# Assignment
Each record below is to be restated word for word.

# Data in this exercise
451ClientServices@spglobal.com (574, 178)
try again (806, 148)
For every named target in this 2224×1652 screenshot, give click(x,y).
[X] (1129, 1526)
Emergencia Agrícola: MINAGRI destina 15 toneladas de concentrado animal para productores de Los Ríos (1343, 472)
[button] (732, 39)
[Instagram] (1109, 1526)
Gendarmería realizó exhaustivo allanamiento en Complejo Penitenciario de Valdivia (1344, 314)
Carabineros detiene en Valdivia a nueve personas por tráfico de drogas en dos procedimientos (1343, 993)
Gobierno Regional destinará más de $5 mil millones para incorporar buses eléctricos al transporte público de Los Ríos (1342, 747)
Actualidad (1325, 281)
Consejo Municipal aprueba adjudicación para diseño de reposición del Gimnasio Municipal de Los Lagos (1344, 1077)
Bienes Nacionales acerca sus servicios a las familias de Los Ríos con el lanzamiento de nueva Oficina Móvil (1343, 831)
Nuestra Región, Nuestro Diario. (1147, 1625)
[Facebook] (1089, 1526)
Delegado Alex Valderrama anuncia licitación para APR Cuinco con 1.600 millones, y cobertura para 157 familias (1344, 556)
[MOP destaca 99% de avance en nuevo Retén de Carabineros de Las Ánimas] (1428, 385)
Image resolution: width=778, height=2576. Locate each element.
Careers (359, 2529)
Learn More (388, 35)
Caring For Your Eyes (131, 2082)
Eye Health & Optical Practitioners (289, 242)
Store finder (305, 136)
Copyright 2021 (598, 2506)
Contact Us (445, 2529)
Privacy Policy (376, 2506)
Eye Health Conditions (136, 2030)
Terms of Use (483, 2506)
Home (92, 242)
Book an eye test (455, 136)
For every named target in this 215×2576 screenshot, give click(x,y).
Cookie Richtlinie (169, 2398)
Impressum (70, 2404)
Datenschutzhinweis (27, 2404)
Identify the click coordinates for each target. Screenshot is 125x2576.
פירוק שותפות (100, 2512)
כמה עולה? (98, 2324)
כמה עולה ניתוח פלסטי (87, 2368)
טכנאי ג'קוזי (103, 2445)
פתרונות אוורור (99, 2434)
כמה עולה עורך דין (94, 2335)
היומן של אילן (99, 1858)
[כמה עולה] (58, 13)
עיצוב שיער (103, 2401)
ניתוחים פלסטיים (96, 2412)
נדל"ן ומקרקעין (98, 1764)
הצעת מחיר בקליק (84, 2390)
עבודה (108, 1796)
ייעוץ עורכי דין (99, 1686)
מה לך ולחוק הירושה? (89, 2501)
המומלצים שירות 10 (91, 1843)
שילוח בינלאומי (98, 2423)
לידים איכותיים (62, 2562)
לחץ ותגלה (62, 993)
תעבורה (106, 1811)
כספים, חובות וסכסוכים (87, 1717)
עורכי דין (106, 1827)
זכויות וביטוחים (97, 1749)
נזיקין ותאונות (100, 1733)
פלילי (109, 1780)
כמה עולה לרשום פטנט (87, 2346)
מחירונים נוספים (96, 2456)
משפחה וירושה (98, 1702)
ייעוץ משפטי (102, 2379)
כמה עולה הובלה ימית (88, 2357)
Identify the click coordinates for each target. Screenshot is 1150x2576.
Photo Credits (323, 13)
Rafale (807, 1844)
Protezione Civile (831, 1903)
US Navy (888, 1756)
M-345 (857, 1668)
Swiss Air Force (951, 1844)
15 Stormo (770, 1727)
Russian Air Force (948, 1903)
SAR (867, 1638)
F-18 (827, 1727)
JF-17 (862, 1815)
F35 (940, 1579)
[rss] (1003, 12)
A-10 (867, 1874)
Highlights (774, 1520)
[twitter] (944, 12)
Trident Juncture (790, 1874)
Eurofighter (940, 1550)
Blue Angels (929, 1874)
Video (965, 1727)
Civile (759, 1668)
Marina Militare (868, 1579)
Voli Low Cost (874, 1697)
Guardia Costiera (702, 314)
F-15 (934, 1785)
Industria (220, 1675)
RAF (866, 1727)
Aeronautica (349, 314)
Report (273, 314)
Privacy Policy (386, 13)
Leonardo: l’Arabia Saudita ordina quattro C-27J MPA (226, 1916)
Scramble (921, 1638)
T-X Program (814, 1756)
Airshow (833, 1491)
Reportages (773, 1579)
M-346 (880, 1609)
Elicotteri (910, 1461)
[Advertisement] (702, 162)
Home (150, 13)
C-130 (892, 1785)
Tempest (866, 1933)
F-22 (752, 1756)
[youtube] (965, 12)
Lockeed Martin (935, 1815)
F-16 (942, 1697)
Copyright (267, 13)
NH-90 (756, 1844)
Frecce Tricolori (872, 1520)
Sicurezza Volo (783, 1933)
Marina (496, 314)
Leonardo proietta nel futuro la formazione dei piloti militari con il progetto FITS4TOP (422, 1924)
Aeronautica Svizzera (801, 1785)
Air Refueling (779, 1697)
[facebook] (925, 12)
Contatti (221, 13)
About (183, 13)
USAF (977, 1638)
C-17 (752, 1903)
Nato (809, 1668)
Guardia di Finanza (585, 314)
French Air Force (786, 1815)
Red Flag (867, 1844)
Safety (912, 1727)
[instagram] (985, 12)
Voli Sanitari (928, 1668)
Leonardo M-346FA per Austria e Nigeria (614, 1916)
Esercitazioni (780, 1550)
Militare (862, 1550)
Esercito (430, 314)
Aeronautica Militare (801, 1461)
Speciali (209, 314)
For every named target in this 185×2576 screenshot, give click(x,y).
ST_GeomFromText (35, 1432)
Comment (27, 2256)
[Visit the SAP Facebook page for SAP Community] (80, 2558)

# Reply
451ClientServices@spglobal.com (574, 178)
try again (806, 148)
For every named target in this 2224×1652 screenshot, give click(x,y).
[X] (1129, 1526)
Emergencia Agrícola: MINAGRI destina 15 toneladas de concentrado animal para productores de Los Ríos (1343, 472)
[button] (732, 39)
[Instagram] (1109, 1526)
Gendarmería realizó exhaustivo allanamiento en Complejo Penitenciario de Valdivia (1344, 314)
Carabineros detiene en Valdivia a nueve personas por tráfico de drogas en dos procedimientos (1343, 993)
Gobierno Regional destinará más de $5 mil millones para incorporar buses eléctricos al transporte público de Los Ríos (1342, 747)
Actualidad (1325, 281)
Consejo Municipal aprueba adjudicación para diseño de reposición del Gimnasio Municipal de Los Lagos (1344, 1077)
Bienes Nacionales acerca sus servicios a las familias de Los Ríos con el lanzamiento de nueva Oficina Móvil (1343, 831)
Nuestra Región, Nuestro Diario. (1147, 1625)
[Facebook] (1089, 1526)
Delegado Alex Valderrama anuncia licitación para APR Cuinco con 1.600 millones, y cobertura para 157 familias (1344, 556)
[MOP destaca 99% de avance en nuevo Retén de Carabineros de Las Ánimas] (1428, 385)
Image resolution: width=778, height=2576. Locate each element.
Careers (359, 2529)
Learn More (388, 35)
Caring For Your Eyes (131, 2082)
Eye Health & Optical Practitioners (289, 242)
Store finder (305, 136)
Copyright 2021 (598, 2506)
Contact Us (445, 2529)
Privacy Policy (376, 2506)
Eye Health Conditions (136, 2030)
Terms of Use (483, 2506)
Home (92, 242)
Book an eye test (455, 136)
For every named target in this 215×2576 screenshot, give click(x,y).
Cookie Richtlinie (169, 2398)
Impressum (70, 2404)
Datenschutzhinweis (27, 2404)
Identify the click coordinates for each target. Screenshot is 125x2576.
פירוק שותפות (100, 2512)
כמה עולה? (98, 2324)
כמה עולה ניתוח פלסטי (87, 2368)
טכנאי ג'קוזי (103, 2445)
פתרונות אוורור (99, 2434)
כמה עולה עורך דין (94, 2335)
היומן של אילן (99, 1858)
[כמה עולה] (58, 13)
עיצוב שיער (103, 2401)
ניתוחים פלסטיים (96, 2412)
נדל"ן ומקרקעין (98, 1764)
הצעת מחיר בקליק (84, 2390)
עבודה (108, 1796)
ייעוץ עורכי דין (99, 1686)
מה לך ולחוק הירושה? (89, 2501)
המומלצים שירות 10 (91, 1843)
שילוח בינלאומי (98, 2423)
לידים איכותיים (62, 2562)
לחץ ותגלה (62, 993)
תעבורה (106, 1811)
כספים, חובות וסכסוכים (87, 1717)
עורכי דין (106, 1827)
זכויות וביטוחים (97, 1749)
נזיקין ותאונות (100, 1733)
פלילי (109, 1780)
כמה עולה לרשום פטנט (87, 2346)
מחירונים נוספים (96, 2456)
משפחה וירושה (98, 1702)
ייעוץ משפטי (102, 2379)
כמה עולה הובלה ימית (88, 2357)
Identify the click coordinates for each target. Screenshot is 1150x2576.
Photo Credits (323, 13)
Rafale (807, 1844)
Protezione Civile (831, 1903)
US Navy (888, 1756)
M-345 (857, 1668)
Swiss Air Force (951, 1844)
15 Stormo (770, 1727)
Russian Air Force (948, 1903)
SAR (867, 1638)
F-18 (827, 1727)
JF-17 (862, 1815)
F35 (940, 1579)
[rss] (1003, 12)
A-10 (867, 1874)
Highlights (774, 1520)
[twitter] (944, 12)
Trident Juncture (790, 1874)
Eurofighter (940, 1550)
Blue Angels (929, 1874)
Video (965, 1727)
Civile (759, 1668)
Marina Militare (868, 1579)
Voli Low Cost (874, 1697)
Guardia Costiera (702, 314)
F-15 (934, 1785)
Industria (220, 1675)
RAF (866, 1727)
Aeronautica (349, 314)
Report (273, 314)
Privacy Policy (386, 13)
Leonardo: l’Arabia Saudita ordina quattro C-27J MPA (226, 1916)
Scramble (921, 1638)
T-X Program (814, 1756)
Airshow (833, 1491)
Reportages (773, 1579)
M-346 (880, 1609)
Elicotteri (910, 1461)
[Advertisement] (702, 162)
Home (150, 13)
C-130 (892, 1785)
Tempest (866, 1933)
F-22 (752, 1756)
[youtube] (965, 12)
Lockeed Martin (935, 1815)
F-16 (942, 1697)
Copyright (267, 13)
NH-90 (756, 1844)
Frecce Tricolori (872, 1520)
Sicurezza Volo (783, 1933)
Marina (496, 314)
Leonardo proietta nel futuro la formazione dei piloti militari con il progetto FITS4TOP (422, 1924)
Aeronautica Svizzera (801, 1785)
Air Refueling (779, 1697)
[facebook] (925, 12)
Contatti (221, 13)
About (183, 13)
USAF (977, 1638)
C-17 (752, 1903)
Nato (809, 1668)
Guardia di Finanza (585, 314)
French Air Force (786, 1815)
Red Flag (867, 1844)
Safety (912, 1727)
[instagram] (985, 12)
Voli Sanitari (928, 1668)
Leonardo M-346FA per Austria e Nigeria (614, 1916)
Esercitazioni (780, 1550)
Militare (862, 1550)
Esercito (430, 314)
Aeronautica Militare (801, 1461)
Speciali (209, 314)
For every named target in this 185×2576 screenshot, give click(x,y).
ST_GeomFromText (35, 1432)
Comment (27, 2256)
[Visit the SAP Facebook page for SAP Community] (80, 2558)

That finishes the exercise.